WHAT THIS TASK INVOLVES =>
Please print all of the records that follow with nothing altered.
::: AVAILABLE DATA
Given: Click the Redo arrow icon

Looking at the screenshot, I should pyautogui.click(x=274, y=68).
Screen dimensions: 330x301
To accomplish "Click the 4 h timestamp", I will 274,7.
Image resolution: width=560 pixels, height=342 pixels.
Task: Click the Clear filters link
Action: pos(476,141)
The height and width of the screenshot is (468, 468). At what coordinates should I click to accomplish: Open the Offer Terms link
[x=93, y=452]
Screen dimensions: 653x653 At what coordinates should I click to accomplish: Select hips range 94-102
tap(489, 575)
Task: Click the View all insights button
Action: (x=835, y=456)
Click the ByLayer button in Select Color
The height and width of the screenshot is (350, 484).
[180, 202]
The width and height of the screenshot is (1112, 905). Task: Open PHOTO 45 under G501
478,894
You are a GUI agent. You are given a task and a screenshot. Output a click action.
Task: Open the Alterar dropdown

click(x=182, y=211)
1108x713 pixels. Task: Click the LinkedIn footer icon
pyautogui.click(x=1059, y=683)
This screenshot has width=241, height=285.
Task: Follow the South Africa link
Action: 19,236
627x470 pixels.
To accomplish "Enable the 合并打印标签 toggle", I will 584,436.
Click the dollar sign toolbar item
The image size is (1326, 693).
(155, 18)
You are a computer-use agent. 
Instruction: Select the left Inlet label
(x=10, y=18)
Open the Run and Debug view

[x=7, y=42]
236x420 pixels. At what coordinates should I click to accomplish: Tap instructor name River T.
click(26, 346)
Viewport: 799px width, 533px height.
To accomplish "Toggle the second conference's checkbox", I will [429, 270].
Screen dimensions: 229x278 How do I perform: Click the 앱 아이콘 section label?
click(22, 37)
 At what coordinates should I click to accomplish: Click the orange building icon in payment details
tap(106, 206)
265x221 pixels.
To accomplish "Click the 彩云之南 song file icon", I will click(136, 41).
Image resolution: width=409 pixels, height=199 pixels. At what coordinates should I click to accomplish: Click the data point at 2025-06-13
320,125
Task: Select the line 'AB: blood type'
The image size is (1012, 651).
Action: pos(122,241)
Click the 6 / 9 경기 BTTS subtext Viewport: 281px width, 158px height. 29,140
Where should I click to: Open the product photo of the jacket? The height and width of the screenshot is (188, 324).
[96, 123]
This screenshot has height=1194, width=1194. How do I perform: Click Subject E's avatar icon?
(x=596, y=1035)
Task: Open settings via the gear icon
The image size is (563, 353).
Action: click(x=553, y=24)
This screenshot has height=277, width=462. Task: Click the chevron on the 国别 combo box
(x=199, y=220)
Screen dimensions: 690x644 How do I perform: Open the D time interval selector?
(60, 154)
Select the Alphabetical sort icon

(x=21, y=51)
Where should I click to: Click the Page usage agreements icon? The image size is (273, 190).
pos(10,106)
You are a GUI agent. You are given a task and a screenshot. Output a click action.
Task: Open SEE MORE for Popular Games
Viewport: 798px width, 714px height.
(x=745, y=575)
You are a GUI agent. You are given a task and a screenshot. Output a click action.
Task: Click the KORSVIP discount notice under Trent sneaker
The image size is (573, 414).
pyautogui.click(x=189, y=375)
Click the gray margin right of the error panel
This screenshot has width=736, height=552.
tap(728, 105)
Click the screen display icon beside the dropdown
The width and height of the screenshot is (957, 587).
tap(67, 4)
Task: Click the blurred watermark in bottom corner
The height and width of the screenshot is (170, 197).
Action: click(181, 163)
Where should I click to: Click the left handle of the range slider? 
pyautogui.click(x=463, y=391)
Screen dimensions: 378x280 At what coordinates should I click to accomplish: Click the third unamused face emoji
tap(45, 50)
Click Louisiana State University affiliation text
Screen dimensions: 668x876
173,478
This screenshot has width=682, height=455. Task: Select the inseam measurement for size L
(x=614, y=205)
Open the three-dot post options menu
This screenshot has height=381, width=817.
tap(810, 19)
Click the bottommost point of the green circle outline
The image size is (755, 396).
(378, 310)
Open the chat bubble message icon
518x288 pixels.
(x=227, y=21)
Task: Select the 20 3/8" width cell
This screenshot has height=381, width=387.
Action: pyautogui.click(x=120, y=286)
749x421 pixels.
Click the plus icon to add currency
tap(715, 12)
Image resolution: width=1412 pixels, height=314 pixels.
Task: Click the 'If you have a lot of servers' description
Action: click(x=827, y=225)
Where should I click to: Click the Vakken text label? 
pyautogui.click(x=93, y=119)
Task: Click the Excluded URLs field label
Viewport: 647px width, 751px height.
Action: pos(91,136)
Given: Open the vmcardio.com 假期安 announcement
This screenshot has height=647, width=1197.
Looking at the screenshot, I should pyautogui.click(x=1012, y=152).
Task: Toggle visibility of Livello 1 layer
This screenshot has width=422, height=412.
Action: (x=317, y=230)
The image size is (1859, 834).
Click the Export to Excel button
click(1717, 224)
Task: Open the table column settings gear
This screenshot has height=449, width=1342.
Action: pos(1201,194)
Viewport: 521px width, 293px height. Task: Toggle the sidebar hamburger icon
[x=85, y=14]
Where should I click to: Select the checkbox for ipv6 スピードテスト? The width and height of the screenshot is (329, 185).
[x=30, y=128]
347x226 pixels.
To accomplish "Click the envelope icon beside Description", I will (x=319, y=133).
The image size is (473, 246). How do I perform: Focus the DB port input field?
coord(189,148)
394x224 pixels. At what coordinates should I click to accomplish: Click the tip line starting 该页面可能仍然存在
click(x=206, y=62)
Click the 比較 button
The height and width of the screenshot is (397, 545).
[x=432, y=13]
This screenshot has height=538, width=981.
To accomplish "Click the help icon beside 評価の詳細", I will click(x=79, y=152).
::::::
TASK OUTPUT =>
Given: Click the Redo arrow icon

Looking at the screenshot, I should pyautogui.click(x=274, y=68).
Screen dimensions: 330x301
To accomplish "Click the 4 h timestamp", I will 274,7.
Image resolution: width=560 pixels, height=342 pixels.
Task: Click the Clear filters link
Action: pos(476,141)
The height and width of the screenshot is (468, 468). At what coordinates should I click to accomplish: Open the Offer Terms link
[x=93, y=452]
Screen dimensions: 653x653 At what coordinates should I click to accomplish: Select hips range 94-102
tap(489, 575)
Task: Click the View all insights button
Action: (x=835, y=456)
Click the ByLayer button in Select Color
The height and width of the screenshot is (350, 484).
[180, 202]
The width and height of the screenshot is (1112, 905). Task: Open PHOTO 45 under G501
478,894
You are a GUI agent. You are given a task and a screenshot. Output a click action.
Task: Open the Alterar dropdown

click(x=182, y=211)
1108x713 pixels. Task: Click the LinkedIn footer icon
pyautogui.click(x=1059, y=683)
This screenshot has width=241, height=285.
Task: Follow the South Africa link
Action: 19,236
627x470 pixels.
To accomplish "Enable the 合并打印标签 toggle", I will 584,436.
Click the dollar sign toolbar item
The image size is (1326, 693).
(155, 18)
You are a computer-use agent. 
Instruction: Select the left Inlet label
(x=10, y=18)
Open the Run and Debug view

[x=7, y=42]
236x420 pixels. At what coordinates should I click to accomplish: Tap instructor name River T.
click(26, 346)
Viewport: 799px width, 533px height.
To accomplish "Toggle the second conference's checkbox", I will [429, 270].
Screen dimensions: 229x278 How do I perform: Click the 앱 아이콘 section label?
click(22, 37)
 At what coordinates should I click to accomplish: Click the orange building icon in payment details
tap(106, 206)
265x221 pixels.
To accomplish "Click the 彩云之南 song file icon", I will click(136, 41).
Image resolution: width=409 pixels, height=199 pixels. At what coordinates should I click to accomplish: Click the data point at 2025-06-13
320,125
Task: Select the line 'AB: blood type'
The image size is (1012, 651).
Action: pos(122,241)
Click the 6 / 9 경기 BTTS subtext Viewport: 281px width, 158px height. 29,140
Where should I click to: Open the product photo of the jacket? The height and width of the screenshot is (188, 324).
[96, 123]
This screenshot has height=1194, width=1194. How do I perform: Click Subject E's avatar icon?
(x=596, y=1035)
Task: Open settings via the gear icon
The image size is (563, 353).
Action: click(x=553, y=24)
This screenshot has height=277, width=462. Task: Click the chevron on the 国别 combo box
(x=199, y=220)
Screen dimensions: 690x644 How do I perform: Open the D time interval selector?
(60, 154)
Select the Alphabetical sort icon

(x=21, y=51)
Where should I click to: Click the Page usage agreements icon? The image size is (273, 190).
pos(10,106)
You are a GUI agent. You are given a task and a screenshot. Output a click action.
Task: Open SEE MORE for Popular Games
Viewport: 798px width, 714px height.
(x=745, y=575)
You are a GUI agent. You are given a task and a screenshot. Output a click action.
Task: Click the KORSVIP discount notice under Trent sneaker
The image size is (573, 414).
pyautogui.click(x=189, y=375)
Click the gray margin right of the error panel
This screenshot has width=736, height=552.
tap(728, 105)
Click the screen display icon beside the dropdown
The width and height of the screenshot is (957, 587).
tap(67, 4)
Task: Click the blurred watermark in bottom corner
The height and width of the screenshot is (170, 197).
Action: click(181, 163)
Where should I click to: Click the left handle of the range slider? 
pyautogui.click(x=463, y=391)
Screen dimensions: 378x280 At what coordinates should I click to accomplish: Click the third unamused face emoji
tap(45, 50)
Click Louisiana State University affiliation text
Screen dimensions: 668x876
173,478
This screenshot has width=682, height=455. Task: Select the inseam measurement for size L
(x=614, y=205)
Open the three-dot post options menu
This screenshot has height=381, width=817.
tap(810, 19)
Click the bottommost point of the green circle outline
The image size is (755, 396).
(378, 310)
Open the chat bubble message icon
518x288 pixels.
(x=227, y=21)
Task: Select the 20 3/8" width cell
This screenshot has height=381, width=387.
Action: pyautogui.click(x=120, y=286)
749x421 pixels.
Click the plus icon to add currency
tap(715, 12)
Image resolution: width=1412 pixels, height=314 pixels.
Task: Click the 'If you have a lot of servers' description
Action: click(x=827, y=225)
Where should I click to: Click the Vakken text label? 
pyautogui.click(x=93, y=119)
Task: Click the Excluded URLs field label
Viewport: 647px width, 751px height.
Action: pos(91,136)
Given: Open the vmcardio.com 假期安 announcement
This screenshot has height=647, width=1197.
Looking at the screenshot, I should pyautogui.click(x=1012, y=152).
Task: Toggle visibility of Livello 1 layer
This screenshot has width=422, height=412.
Action: (x=317, y=230)
The image size is (1859, 834).
Click the Export to Excel button
click(1717, 224)
Task: Open the table column settings gear
This screenshot has height=449, width=1342.
Action: pos(1201,194)
Viewport: 521px width, 293px height. Task: Toggle the sidebar hamburger icon
[x=85, y=14]
Where should I click to: Select the checkbox for ipv6 スピードテスト? The width and height of the screenshot is (329, 185).
[x=30, y=128]
347x226 pixels.
To accomplish "Click the envelope icon beside Description", I will (x=319, y=133).
The image size is (473, 246). How do I perform: Focus the DB port input field?
coord(189,148)
394x224 pixels. At what coordinates should I click to accomplish: Click the tip line starting 该页面可能仍然存在
click(x=206, y=62)
Click the 比較 button
The height and width of the screenshot is (397, 545).
[x=432, y=13]
This screenshot has height=538, width=981.
To accomplish "Click the help icon beside 評価の詳細", I will click(x=79, y=152).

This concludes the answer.